The first European burial ground in Queensland is located beneath unnamed open space bounded by and including Skew Street, Eagle Terrace and North Quay, Brisbane. Although there is no surface evidence of the burial ground, the documented history and an understanding of the previous usage of the area, particularly a lack of major development, indicates potential for both human remains and archaeological artefacts to exist within the place.

The former burial ground is believed to have comprised the majority of today's Lot 1 on RP177960. In April 2010, this was public open space. None of the installed bollards delineating the open space area, vehicular access barriers or plantings and gardens are of archaeological importance or potential.

The physical limits of service easements ARP165780, BRP165780, CRP165780 and DRP165780, which cross the middle of the open space area from near the intersection of North Quay and Skew Street northwest across Eagle Terrace to Quay Street, are excluded due to previous subsurface disturbance, notably in November 2009, which would have destroyed any surviving archaeological remains within the limits of those easements.

The site includes parts of Eagle Terrace and Skew Street. Subsurface areas below the base construction layer of the current road surface are of potential archaeological importance.

== Heritage listing ==
First Brisbane Burial Ground was listed on the Queensland Heritage Register on 16 July 2010 having satisfied the following criteria.

The First Brisbane Burial Ground is an important aspect of Queensland's history as the first European burial ground in Queensland. At least 220 convicts, soldiers, women and children are known to have been interred in the burial ground, accounting for most of the people who died in the Moreton Bay Penal Settlement between 1825 and 1843.

Physical evidence of the Moreton Bay Penal Settlement is now rare. Human remains and associated material culture, including personal items, have potential to survive subsurface at the First Brisbane Burial Ground. Development on the site beginning in the 1870s (construction of Skew Street and subdivision has been low impact and unlikely to have had a major detrimental impact on the preservation of human remains and material culture or their potential for survival. The capping of the site by road construction from the 1870s and residential and commercial development (single storey cottages and the Helidon Spa Water Company) in the 1880s is likely to have had a positive effect on site preservation.

The archaeological integrity and potential for site preservation of the First Brisbane Burial Ground is high. Excavations at the nearby North Brisbane Burial Ground (1843–1875) in the early 2000s demonstrate that burials and their associated material culture survive in the Brisbane clays close to the river. The First Brisbane Burial Ground has not been subjected to the extreme levels of post-depositional contamination that occurred at the North Brisbane Burial Ground.

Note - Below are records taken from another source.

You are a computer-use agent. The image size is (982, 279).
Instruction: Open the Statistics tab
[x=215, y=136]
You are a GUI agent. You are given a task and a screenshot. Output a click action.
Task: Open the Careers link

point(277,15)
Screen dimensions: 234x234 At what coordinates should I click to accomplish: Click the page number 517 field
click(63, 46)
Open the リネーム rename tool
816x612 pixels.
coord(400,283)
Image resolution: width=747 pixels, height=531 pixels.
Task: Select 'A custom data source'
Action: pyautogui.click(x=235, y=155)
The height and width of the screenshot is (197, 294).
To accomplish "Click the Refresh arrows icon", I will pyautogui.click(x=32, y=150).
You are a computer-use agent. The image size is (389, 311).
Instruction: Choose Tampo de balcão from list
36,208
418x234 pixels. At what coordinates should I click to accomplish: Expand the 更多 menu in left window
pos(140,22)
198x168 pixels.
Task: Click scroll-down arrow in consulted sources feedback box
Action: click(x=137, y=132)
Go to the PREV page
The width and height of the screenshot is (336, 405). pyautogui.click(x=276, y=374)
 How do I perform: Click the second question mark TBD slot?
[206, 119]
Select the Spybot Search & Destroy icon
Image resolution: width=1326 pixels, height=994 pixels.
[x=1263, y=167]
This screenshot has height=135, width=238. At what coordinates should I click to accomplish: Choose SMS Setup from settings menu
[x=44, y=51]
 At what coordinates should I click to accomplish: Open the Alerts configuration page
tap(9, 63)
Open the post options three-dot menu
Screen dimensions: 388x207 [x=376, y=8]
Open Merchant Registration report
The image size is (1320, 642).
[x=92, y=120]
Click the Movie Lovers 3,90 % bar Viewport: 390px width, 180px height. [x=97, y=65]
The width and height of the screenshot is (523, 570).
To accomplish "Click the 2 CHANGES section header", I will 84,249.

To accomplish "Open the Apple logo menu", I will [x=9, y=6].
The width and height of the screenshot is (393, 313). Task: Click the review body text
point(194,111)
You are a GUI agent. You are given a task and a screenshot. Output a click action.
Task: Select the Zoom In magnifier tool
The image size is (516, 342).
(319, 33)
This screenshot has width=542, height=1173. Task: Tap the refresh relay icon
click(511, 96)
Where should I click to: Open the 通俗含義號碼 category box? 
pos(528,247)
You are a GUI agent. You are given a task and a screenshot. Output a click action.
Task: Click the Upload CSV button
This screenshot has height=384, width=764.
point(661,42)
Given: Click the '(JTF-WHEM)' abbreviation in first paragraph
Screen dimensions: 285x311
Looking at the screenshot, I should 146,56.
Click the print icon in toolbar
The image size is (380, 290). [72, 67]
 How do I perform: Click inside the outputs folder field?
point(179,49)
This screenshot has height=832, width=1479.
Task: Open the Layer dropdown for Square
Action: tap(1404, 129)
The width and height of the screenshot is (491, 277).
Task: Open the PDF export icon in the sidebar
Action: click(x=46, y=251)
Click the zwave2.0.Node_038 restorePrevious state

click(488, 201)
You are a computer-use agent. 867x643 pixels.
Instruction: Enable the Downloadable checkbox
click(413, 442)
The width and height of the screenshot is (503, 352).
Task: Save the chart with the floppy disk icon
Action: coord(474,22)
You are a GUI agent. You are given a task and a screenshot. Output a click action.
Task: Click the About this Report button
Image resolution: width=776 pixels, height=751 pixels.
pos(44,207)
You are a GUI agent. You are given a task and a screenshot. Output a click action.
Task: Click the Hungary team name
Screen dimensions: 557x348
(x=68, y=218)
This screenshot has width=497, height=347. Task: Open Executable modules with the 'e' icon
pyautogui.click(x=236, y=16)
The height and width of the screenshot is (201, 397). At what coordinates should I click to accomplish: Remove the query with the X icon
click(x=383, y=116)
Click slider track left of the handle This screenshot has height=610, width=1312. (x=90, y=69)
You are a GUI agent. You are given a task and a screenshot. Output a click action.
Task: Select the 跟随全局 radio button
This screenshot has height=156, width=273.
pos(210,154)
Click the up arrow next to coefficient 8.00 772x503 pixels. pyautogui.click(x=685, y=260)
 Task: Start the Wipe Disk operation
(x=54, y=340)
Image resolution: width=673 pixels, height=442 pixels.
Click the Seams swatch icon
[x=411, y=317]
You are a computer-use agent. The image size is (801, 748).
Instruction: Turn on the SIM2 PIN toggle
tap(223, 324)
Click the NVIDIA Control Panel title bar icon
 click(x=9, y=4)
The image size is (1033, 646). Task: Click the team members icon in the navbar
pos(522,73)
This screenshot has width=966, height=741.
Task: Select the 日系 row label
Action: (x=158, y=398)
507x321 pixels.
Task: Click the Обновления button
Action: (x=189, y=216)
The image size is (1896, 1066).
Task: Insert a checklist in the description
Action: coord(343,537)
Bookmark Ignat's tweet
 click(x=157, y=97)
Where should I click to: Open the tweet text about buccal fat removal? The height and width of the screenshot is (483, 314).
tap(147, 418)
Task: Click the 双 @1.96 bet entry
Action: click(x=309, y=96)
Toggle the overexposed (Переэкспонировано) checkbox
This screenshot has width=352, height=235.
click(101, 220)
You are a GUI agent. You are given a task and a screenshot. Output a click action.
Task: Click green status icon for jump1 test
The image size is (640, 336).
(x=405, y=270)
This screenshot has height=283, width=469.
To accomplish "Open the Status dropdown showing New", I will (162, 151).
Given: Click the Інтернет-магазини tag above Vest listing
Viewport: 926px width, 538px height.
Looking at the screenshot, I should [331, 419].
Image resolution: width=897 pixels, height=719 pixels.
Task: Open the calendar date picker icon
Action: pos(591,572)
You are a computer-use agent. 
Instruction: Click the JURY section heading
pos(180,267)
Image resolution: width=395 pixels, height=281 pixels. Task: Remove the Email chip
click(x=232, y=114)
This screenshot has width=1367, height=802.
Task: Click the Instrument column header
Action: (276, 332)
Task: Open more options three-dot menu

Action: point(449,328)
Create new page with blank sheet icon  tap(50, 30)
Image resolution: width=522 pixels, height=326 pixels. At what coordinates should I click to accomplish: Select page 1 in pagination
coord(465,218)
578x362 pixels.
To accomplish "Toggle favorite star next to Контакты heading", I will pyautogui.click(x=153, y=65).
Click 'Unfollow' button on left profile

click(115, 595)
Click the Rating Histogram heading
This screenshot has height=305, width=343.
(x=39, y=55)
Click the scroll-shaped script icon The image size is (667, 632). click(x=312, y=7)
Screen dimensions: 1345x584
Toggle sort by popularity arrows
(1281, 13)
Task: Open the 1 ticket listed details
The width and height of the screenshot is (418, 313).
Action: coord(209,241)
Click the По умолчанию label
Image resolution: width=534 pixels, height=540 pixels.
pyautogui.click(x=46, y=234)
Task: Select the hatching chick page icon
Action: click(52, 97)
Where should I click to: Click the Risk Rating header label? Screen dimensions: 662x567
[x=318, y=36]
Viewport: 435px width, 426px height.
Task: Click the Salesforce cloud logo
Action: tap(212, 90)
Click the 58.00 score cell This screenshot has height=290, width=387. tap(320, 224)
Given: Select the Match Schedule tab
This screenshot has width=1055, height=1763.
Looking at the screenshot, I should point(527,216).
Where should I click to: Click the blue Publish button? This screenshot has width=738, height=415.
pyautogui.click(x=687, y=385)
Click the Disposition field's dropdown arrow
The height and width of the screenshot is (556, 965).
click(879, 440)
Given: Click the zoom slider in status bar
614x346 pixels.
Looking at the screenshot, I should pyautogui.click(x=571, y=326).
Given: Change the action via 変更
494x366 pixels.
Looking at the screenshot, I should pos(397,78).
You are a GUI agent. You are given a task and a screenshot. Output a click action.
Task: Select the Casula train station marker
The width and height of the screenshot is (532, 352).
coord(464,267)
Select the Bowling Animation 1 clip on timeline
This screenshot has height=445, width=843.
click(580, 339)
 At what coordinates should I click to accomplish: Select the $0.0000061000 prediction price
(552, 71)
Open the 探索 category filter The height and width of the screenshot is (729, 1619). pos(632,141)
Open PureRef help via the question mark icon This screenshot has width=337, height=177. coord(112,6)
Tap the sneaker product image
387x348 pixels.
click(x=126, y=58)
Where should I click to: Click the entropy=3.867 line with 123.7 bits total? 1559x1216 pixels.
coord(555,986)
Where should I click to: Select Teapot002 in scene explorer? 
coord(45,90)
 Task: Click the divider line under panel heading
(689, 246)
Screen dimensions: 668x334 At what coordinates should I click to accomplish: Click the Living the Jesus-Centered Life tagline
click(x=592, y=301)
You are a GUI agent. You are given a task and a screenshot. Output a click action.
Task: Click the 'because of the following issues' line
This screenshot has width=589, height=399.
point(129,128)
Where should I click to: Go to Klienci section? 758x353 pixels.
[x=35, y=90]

The site has been assessed in the Brisbane City CBD Archaeological Plan as being "exceedingly rare" given its association with the penal settlement phase of Brisbane. The level of disturbance has been designated as "intact" given the minor nature of road and other activities undertaken, and the lack of any major building construction work at the site. This combination of being designated "exceedingly rare" and "intact" leads to the categorisation of the site as having "Exceptional Research Potential" in the Brisbane City CBD Archaeological Plan.

Archaeological investigations on the site have the potential to answer important research questions about Queensland's history relating to the importation of materials, decay processes, colonial burial practices, gender, class and denominational differences, differential treatment of officers, soldiers, convicts and civilians, and health, nutrition and causes of death in the early colony.